According to the top court, rules surrounding the collection of “inventory data” used for investigations and fighting crime includes names and birth dates.
Such practice is ruled to violate “fundamental rights to informational self-determination and to the protection of telecommunications secrecy,” said the court in a press release.
The statement clarified that collecting info is allowed under the German constitution. However, the law says that “transmission and retrieval regulations must sufficiently limit the purposes for which the data is used.”
This means that authorities can gather information about people provided that there are regulations that will ensure that the info will be used legally and within a legal purpose.
In fact, the press release explained that the transmission and retrieval of inventory data should occur only when there is “concrete danger” and “an initial suspicion for a criminal prosecution,” as per the Senate.

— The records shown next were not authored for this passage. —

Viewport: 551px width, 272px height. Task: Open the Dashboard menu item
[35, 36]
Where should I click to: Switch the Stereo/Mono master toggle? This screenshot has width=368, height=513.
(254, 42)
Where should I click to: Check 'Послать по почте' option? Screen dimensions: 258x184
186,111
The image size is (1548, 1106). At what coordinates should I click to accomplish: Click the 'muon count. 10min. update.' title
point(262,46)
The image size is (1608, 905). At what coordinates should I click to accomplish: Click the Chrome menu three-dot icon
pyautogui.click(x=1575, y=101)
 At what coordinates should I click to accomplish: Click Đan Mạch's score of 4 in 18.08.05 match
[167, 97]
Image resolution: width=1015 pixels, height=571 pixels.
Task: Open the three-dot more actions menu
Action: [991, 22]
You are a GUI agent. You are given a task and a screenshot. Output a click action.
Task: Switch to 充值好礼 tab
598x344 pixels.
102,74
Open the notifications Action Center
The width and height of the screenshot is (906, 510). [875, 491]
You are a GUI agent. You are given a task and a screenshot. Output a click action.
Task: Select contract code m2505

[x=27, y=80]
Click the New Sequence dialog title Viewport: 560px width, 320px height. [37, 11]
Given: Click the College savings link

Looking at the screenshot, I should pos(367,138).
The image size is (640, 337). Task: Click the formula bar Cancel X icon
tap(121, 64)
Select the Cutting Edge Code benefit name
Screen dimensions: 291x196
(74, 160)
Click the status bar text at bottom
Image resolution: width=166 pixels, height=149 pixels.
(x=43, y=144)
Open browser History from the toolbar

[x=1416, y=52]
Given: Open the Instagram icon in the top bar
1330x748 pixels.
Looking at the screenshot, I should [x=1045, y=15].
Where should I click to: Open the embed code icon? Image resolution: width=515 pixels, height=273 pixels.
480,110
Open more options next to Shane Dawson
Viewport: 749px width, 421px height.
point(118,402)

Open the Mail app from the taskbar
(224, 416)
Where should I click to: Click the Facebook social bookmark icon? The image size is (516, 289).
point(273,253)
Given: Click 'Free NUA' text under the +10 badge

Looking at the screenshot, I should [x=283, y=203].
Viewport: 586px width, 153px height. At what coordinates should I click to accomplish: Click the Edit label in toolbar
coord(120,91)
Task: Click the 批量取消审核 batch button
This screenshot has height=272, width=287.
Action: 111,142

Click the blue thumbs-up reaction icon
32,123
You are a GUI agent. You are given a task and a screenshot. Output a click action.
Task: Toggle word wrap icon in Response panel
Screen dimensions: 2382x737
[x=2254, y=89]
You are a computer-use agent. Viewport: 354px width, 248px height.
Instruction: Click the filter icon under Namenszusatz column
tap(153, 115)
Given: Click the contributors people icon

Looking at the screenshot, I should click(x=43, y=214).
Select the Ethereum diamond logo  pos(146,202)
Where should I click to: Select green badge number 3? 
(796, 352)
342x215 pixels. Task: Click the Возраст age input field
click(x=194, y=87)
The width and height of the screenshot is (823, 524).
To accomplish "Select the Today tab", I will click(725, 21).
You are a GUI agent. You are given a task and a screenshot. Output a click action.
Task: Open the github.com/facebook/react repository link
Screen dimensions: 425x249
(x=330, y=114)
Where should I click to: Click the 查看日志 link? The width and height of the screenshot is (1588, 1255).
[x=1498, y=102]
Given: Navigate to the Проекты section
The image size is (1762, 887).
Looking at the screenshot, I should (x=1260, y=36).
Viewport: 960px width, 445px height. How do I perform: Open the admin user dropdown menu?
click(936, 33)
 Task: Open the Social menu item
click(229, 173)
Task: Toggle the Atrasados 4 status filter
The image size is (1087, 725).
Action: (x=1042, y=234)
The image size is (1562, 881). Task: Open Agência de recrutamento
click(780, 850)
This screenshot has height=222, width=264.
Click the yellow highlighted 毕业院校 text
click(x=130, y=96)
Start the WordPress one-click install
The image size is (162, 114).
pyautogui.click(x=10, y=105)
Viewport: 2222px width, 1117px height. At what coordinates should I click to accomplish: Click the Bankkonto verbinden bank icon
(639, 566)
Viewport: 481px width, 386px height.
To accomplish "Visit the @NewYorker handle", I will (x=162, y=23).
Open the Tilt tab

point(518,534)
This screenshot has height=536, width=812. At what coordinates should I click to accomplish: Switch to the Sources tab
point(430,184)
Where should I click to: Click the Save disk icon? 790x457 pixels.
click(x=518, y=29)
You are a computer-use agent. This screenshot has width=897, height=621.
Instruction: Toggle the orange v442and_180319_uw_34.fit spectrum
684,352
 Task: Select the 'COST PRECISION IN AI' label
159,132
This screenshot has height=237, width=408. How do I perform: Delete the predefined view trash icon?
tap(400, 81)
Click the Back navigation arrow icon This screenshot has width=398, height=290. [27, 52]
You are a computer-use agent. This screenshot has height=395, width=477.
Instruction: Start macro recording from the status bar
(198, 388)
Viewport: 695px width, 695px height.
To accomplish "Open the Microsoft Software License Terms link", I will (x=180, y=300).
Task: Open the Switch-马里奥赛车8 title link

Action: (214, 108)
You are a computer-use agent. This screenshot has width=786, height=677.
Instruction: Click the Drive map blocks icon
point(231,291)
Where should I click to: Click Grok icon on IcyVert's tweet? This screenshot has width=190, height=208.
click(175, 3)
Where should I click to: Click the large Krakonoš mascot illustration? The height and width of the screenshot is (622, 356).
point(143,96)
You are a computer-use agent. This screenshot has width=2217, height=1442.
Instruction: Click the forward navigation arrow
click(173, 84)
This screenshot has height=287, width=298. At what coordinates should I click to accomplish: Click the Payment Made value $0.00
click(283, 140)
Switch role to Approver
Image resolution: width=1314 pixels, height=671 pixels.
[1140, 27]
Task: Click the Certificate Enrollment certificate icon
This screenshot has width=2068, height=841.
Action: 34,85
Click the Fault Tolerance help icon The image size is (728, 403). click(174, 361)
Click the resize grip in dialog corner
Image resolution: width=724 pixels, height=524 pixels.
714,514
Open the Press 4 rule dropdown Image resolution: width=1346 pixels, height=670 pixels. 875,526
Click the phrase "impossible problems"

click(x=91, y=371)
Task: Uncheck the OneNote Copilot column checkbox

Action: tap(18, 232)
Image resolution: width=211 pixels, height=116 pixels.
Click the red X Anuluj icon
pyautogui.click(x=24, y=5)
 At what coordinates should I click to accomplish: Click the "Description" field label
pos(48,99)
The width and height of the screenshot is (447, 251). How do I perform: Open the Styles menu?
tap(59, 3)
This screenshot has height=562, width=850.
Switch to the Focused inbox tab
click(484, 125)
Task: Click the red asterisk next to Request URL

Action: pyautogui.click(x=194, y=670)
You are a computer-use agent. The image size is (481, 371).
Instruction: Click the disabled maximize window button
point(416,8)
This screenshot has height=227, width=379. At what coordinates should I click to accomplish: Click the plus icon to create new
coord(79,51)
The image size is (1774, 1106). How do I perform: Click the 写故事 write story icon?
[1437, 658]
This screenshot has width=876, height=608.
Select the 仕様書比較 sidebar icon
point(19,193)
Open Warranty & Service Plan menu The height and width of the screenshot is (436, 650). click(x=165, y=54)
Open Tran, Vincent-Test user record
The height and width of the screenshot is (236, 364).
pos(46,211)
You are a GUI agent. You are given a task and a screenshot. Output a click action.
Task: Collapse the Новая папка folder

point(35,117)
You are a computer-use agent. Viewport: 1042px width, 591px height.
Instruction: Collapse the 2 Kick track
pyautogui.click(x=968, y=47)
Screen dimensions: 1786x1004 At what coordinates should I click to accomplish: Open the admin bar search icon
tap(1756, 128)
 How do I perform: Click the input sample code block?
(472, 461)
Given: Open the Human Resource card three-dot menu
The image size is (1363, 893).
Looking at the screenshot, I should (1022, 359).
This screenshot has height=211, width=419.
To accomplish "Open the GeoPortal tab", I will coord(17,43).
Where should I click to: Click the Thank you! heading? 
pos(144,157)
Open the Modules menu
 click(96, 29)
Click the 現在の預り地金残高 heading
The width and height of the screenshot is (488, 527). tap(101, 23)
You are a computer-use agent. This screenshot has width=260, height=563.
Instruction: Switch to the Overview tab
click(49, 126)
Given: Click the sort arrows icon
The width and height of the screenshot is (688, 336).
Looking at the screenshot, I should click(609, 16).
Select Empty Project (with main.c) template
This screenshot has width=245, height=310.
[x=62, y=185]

The court viewed the data gathering activities of the police and investigation authorities as “excessive” as it did not have the requirements to establish legal interest.
This ruling entails that the country’s existing Telecommunications Act and other related laws will have to be amended.
Existing laws only allow the police to search for personal info during criminal investigations but with limitations. Investigators can also request additional info from telecommunication and phone companies, and hospitals and hotels.
Aside from investigations, authorities can also use personal information to address terrorism and prevent acts of terror.
The ruling was in relation to two lawsuits wanting to impose limitations on authorities’ information access. The suits asserted that changes to current laws are necessary and that access should be granted to the police only when a serious crime is involved.
One of the lawsuits claimed that the existing laws grant the police easy access to personal data on a large scale as they could get email passwords and PIN codes for mobile phones without a judge’s approval.
This practice can also give them access to users’ IP addresses, which can be considered personally identifiable information.
More than 6,000 plaintiffs signed the lawsuit, which was filed in 2013 by Patrick Breyer and Katharina Nocun of the European Pirate Party. The Party is known to fight for data protection and internet rights.